It appears that it chokes on atom feeds.
Plugin Author
Allen
(@amweiss98)
what is the rss feed’s url where you think this is choking?
Plugin Author
Allen
(@amweiss98)
well, here is that feed running successfully on my public site (this is using the feed to post)
http://www.wprssimporter.com/
and here it is using the shortcode
http://www.wprssimporter.com/mypage/
Its random. Sometimes it works, sometimes it doesn’t.
It appears to be related to character encoding from what I can research so far.
I found a workaround:
ALTER TABLE wp_posts DEFAULT CHARACTER SET utf8 COLLATE utf8_general_ci;
One could say its a wordpress problem due to inadequate installation requirements or the plugin is not handling character sets properly.
Hmmm…that seemed to fix some of the errors. Do you check for dupes before posting?
Plugin Author
Allen
(@amweiss98)
if you’re using the feed to post, it checks for dupes using the permalink and title – if either of them are already in the database, it doesn’t enter the item again (some people make the mistake of putting an item into trash and thinking the item is gone, but wordpress keeps the item in the database until it is permanently deleted.
Okay. I think I found a feed that it breaks on consistently.
http://betterbarbecueblog.com/feed/
On that feed your escaping the ® html entity with \\xAE which causes the “WordPress database error Incorrect string value:”
Plugin Author
Allen
(@amweiss98)
as you said, I’m not a programmer, so since I’m not having any problem with that feed on my end..where precisely do you see this feed breaking….is there a specific feed item?
Actually, use this file which will solve the problem.
https://dl.dropboxusercontent.com/u/3132388/pluginfiles/excerpt_functions.php
It causes mysql to reject post. You are having problems; it just depends what characters are in the feed. It still posts the the items that don’t fail. A log file should be implemented since this plugin works on a lot of different feeds. If one looks in their php error_log you will see the errors.
Here is a snippet from that same file:
function CleanHTML($content,$thisLink){
$content=str_replace(" »", "", $content);
There are already hacks in place to strip out characters. You would need these for every extened ASCII character for the rss import to posts to operate flawlessly. However, this turns the function into a “lossy” method; one loses information. Anyway, the loss probably would be acceptable if the post was actually transacted. In this particular case you lose all of the information because its never posted.
I’ve moved on to different plugin and will not be spending anymore time on this.

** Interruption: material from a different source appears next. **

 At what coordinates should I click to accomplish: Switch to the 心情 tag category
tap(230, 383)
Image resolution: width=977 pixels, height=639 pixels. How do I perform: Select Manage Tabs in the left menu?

Thanks for your time.
This is a three part error problem.
1. utf8mb4 characters are attempting to be inserted into mysql which mysql rejects because the column does not support the character set.
2. Although not the exact cause of the problem; the my.cnf should have the proper character sets stated explicitly in the config file regardless of how you created the database.
3. One must get rid of or translate the 4 byte utf8 characters. This code problem should be addressed in the core of wordpress.
Here is a link to some code that appears to have solved the problem.
http://www.avidheap.org/2013/a-quick-way-to-normalize-a-utf8-string-when-your-mysql-database-is-not-utf8mb4
Plugin Author
Allen
(@amweiss98)
you can do into excerpt_functions.php (line 247) and you’ll see different options to decode the html. Try using this one:
$content=html_entity_decode(pre_esc_html($content), ENT_QUOTES,'UTF-8');